Yüce Allah’ın dini şefkat ve merhamet dinidir. Herkes gücü ve kabiliyeti oranında sorumludur.

Allah, bir kimseyi ancak gücünün yettiği şeyle yükümlü kılar. Onun kazandığı iyilik kendi yararına, kötülük de kendi zararınadır. (Şöyle diyerek dua ediniz): “Ey Rabbimiz! Unutur, ya da yanılırsak bizi sorumlu tutma! Ey Rabbimiz! Bize, bizden öncekilere yüklediğin gibi ağır yük yükleme. Ey Rabbimiz! Bize gücümüzün yetmediği şeyleri yükleme! Bizi affet, bizi bağışla, bize acı! Sen bizim Mevlâmızsın. Kâfirler topluluğuna karşı bize yardım et.” (Bakara 2/286)

Dinde zorlama yoktur. Din, inanç esaslarını ve buna bağlı olarak yaşanan hayat tarzını ifade eder. Buna göre İslâm, iman ve hayat tarzı olarak hiç kimseye zorla kabul ettirilemez.

Seninle tartışmaya girişirlerse, de ki: “Ben, bana uyanlarla birlikte kendi özümü Allah’a teslim ettim.” Kendilerine kitap verilenlere ve ümmîlere de ki: “Siz de İslâm’ı kabul ettiniz mi?” Eğer İslâm’a girerlerse hidayete ermiş olurlar. Yok, eğer yüz çevirirlerse sana düşen şey ancak tebliğ etmektir. Allah, kullarını hakkıyla görendir. (Al-i İmran 3/20)

De ki: “Ey Kâfirler! Ben sizin kulluk ettiklerinize kulluk etmem. Siz de benim kulluk ettiğime kulluk edecek değilsiniz. Ben sizin kulluk ettiklerinize kulluk edecek değilim. Siz de benim kulluk ettiğime kulluk edecek değilsiniz. Sizin dininiz size, benim dinim de banadır.” (Kafirun 109/1-6)

Dinimiz fani olan Hz. Peygamberimiz (s.a.v) sünnetinde hayat bulmuş ve örnek kişilik, cesaret, sabır, sebat, akıl ve ahlakıyla cihana yayılmıştır.

---------------

▶ [Alıştırma görevi 1] Metinde "Allah, bir kimseyi" sözlerinden başlayıp "zorla kabul ettirilemez." sözlerine kadar uzanan bölümü, bu iki söz de dahil olmak üzere kopyalayın.
▶ [Alıştırma görevi 2] Metinde parantez içinde verilen bütün sure ve ayet künyelerini sırayla yazın.

---------------

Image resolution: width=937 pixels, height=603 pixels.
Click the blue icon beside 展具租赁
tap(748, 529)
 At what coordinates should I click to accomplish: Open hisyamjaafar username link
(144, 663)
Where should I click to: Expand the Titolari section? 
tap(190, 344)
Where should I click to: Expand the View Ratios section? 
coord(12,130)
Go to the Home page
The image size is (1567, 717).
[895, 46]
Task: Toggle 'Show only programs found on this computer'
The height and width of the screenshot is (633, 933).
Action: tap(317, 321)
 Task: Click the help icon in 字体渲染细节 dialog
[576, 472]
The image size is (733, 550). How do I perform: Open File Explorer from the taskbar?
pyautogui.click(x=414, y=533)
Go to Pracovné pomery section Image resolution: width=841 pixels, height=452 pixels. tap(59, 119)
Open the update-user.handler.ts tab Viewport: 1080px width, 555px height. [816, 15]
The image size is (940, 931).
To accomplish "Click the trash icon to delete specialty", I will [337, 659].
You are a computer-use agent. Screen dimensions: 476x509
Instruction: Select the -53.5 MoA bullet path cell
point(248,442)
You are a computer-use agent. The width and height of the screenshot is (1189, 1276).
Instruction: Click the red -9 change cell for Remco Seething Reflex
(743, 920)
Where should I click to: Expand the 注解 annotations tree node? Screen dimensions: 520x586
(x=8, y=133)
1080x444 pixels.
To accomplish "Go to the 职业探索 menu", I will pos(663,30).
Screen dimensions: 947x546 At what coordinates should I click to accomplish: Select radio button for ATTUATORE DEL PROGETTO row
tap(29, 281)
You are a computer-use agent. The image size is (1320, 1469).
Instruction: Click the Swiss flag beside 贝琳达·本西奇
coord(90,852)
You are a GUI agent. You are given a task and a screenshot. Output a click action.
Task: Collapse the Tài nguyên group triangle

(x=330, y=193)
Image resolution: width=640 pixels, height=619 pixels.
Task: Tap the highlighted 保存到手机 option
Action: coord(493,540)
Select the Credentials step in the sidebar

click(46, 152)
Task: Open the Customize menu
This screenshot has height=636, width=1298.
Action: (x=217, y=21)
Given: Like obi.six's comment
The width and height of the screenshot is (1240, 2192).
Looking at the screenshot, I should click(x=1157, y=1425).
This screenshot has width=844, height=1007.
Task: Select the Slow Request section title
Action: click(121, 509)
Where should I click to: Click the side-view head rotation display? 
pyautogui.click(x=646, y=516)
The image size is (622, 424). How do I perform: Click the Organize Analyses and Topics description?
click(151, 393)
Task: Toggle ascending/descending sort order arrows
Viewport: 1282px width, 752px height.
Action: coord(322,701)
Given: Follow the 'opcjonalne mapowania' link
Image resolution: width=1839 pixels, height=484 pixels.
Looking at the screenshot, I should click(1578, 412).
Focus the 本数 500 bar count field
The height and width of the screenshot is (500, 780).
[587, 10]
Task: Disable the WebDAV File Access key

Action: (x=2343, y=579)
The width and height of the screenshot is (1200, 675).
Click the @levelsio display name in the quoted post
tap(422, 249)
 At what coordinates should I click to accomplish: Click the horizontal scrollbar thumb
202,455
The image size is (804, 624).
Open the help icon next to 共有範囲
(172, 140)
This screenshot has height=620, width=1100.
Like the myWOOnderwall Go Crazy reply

---------------

▶ [Görev yanıtı 1]
Allah, bir kimseyi ancak gücünün yettiği şeyle yükümlü kılar. Onun kazandığı iyilik kendi yararına, kötülük de kendi zararınadır. (Şöyle diyerek dua ediniz): “Ey Rabbimiz! Unutur, ya da yanılırsak bizi sorumlu tutma! Ey Rabbimiz! Bize, bizden öncekilere yüklediğin gibi ağır yük yükleme. Ey Rabbimiz! Bize gücümüzün yetmediği şeyleri yükleme! Bizi affet, bizi bağışla, bize acı! Sen bizim Mevlâmızsın. Kâfirler topluluğuna karşı bize yardım et.” (Bakara 2/286)

Dinde zorlama yoktur. Din, inanç esaslarını ve buna bağlı olarak yaşanan hayat tarzını ifade eder. Buna göre İslâm, iman ve hayat tarzı olarak hiç kimseye zorla kabul ettirilemez.

▶ [Görev yanıtı 2]
Bakara 2/286
Al-i İmran 3/20
Kafirun 109/1-6